Dr. Nigel Rawson is a pharmacoepidemiologist and pharmaceutical policy researcher based in Saskatoon, Saskatchewan. He is also a senior fellow with the Fraser Institute.

He has performed epidemiologic studies of the use of drugs and their outcomes for over 40 years and published more than 140 chapters and articles in peer-reviewed journals and a monograph on drug safety. He has also given numerous invited presentations in many countries.
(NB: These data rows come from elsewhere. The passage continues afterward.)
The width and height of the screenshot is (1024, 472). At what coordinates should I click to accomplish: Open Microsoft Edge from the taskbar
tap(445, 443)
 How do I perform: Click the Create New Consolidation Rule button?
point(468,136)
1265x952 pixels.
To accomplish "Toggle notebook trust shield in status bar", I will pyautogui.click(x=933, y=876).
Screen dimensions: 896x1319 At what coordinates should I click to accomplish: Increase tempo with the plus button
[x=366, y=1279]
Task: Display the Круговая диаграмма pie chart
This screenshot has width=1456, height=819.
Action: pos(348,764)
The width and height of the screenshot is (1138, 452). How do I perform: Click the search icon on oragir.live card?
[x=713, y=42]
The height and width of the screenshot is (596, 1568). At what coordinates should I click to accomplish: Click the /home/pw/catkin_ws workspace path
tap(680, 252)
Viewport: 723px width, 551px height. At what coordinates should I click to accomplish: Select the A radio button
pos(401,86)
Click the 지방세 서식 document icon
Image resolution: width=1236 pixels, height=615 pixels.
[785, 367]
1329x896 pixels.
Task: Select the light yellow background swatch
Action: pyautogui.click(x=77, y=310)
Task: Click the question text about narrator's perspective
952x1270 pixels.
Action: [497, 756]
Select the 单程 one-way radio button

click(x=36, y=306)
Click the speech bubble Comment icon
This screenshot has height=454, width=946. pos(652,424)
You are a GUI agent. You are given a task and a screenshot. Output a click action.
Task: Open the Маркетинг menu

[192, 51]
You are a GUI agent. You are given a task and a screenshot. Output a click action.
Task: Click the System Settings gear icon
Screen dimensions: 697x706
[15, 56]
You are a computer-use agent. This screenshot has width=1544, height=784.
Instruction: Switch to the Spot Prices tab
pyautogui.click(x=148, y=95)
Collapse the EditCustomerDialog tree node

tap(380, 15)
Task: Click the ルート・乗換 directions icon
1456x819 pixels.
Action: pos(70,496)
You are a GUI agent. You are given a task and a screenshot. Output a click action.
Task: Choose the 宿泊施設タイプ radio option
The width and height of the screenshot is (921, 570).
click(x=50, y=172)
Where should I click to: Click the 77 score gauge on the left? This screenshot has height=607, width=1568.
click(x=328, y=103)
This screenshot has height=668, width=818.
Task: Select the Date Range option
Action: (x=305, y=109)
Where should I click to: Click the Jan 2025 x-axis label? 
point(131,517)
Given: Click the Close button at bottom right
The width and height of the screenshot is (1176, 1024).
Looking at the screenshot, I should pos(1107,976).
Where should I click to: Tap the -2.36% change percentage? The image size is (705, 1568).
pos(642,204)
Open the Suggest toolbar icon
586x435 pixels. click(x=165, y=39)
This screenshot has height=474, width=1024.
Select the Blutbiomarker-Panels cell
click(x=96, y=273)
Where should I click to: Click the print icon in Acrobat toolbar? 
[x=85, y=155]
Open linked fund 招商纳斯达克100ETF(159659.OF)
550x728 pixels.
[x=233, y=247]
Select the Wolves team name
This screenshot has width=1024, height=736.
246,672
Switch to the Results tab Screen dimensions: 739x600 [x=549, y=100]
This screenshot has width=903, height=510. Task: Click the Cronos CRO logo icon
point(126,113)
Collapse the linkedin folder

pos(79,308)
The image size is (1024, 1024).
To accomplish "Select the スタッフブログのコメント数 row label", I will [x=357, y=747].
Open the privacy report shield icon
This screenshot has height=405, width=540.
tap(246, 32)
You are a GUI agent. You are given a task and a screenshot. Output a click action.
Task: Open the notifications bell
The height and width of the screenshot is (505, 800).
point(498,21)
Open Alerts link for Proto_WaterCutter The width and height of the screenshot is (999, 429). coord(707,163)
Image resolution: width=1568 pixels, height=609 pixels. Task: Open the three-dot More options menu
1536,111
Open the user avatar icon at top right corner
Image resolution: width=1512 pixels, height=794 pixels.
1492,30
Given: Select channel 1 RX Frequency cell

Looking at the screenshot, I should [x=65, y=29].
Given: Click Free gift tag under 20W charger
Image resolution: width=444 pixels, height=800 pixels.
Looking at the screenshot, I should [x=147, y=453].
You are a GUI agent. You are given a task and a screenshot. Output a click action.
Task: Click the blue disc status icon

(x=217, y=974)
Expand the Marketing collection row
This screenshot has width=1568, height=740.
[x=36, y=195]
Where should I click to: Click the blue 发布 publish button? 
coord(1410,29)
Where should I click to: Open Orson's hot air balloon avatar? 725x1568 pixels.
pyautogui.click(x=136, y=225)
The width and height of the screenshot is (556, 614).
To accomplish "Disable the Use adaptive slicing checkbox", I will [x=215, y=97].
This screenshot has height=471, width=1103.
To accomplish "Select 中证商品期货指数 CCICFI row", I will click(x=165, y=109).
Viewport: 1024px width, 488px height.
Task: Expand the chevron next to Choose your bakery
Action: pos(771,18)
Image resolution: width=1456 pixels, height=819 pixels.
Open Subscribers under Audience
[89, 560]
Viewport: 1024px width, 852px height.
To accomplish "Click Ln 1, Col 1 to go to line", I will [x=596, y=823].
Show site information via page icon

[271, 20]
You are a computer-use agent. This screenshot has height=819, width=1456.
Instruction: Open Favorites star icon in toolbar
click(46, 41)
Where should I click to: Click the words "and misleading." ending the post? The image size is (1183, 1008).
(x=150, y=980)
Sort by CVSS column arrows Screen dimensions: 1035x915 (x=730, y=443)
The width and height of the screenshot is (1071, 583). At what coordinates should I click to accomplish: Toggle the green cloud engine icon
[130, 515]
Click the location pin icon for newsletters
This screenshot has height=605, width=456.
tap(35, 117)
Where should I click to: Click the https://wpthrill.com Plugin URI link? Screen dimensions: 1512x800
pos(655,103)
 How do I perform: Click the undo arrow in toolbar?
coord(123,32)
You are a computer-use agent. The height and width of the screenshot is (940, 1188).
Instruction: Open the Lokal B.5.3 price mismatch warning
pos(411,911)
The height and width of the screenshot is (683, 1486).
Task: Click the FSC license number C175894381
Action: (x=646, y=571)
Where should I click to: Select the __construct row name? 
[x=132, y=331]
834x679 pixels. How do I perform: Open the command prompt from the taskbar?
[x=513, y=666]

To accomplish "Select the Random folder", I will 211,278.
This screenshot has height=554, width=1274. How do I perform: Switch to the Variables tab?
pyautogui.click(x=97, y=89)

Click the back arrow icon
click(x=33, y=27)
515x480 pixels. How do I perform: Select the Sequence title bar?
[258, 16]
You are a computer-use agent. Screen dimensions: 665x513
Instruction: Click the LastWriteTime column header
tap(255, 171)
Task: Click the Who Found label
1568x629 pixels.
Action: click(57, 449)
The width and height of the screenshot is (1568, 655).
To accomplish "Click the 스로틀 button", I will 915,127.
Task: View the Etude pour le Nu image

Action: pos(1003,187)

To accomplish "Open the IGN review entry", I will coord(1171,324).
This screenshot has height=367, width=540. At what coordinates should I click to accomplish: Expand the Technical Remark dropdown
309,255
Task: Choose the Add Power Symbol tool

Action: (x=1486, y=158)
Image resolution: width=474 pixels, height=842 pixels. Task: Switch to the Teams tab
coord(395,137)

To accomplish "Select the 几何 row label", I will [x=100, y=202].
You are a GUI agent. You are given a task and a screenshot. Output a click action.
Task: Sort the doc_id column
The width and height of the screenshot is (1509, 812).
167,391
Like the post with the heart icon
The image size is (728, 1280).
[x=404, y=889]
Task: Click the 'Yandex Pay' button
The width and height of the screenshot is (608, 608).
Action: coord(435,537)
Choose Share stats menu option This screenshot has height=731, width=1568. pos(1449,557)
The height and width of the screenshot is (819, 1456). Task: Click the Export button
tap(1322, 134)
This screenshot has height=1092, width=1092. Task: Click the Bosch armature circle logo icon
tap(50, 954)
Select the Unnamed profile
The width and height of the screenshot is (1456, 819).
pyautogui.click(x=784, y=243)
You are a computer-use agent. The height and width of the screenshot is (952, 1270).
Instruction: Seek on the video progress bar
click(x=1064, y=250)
Educated in the United Kingdom, he holds an MSc in statistics and a PhD in pharmacoepidemiology. He held academic research positions in the Universities of London and Southampton in the United Kingdom until the end of 1989, when he became a research scientist at the University of Saskatchewan and later Merck Frosst/MRC Research Professor of Pharmacoepidemiology. He was subsequently Professor of Pharmacoepidemiology at Memorial University of Newfoundland. His research activities in Canada focused on population-based studies of the use and safety of drugs using administrative healthcare utilization data and the evaluation of issues impacting Canadians’ access to new medicines.

He was a founding member of the Canadian Association for Population Therapeutics whose mission is to advance population-based research of therapeutic interventions to improve the health outcomes of Canadians. He was the association’s president in 2009 and is now an Honored Life Member

He has also been a senior researcher in an independent research centre in one of the United States’ largest health insurance companies, where he collaborated with the Food and Drug Administration on drug safety studies, and GlaxoSmithKline’s only epidemiologist in Canada providing advice and analysis for the company’s existing and developing medicines and vaccines.

Between 2012 and 2020, he was president of Eastlake Research Group whose mission was to create data-driven responses to pharmaceutical policy issues. He continues this work as an independent researcher.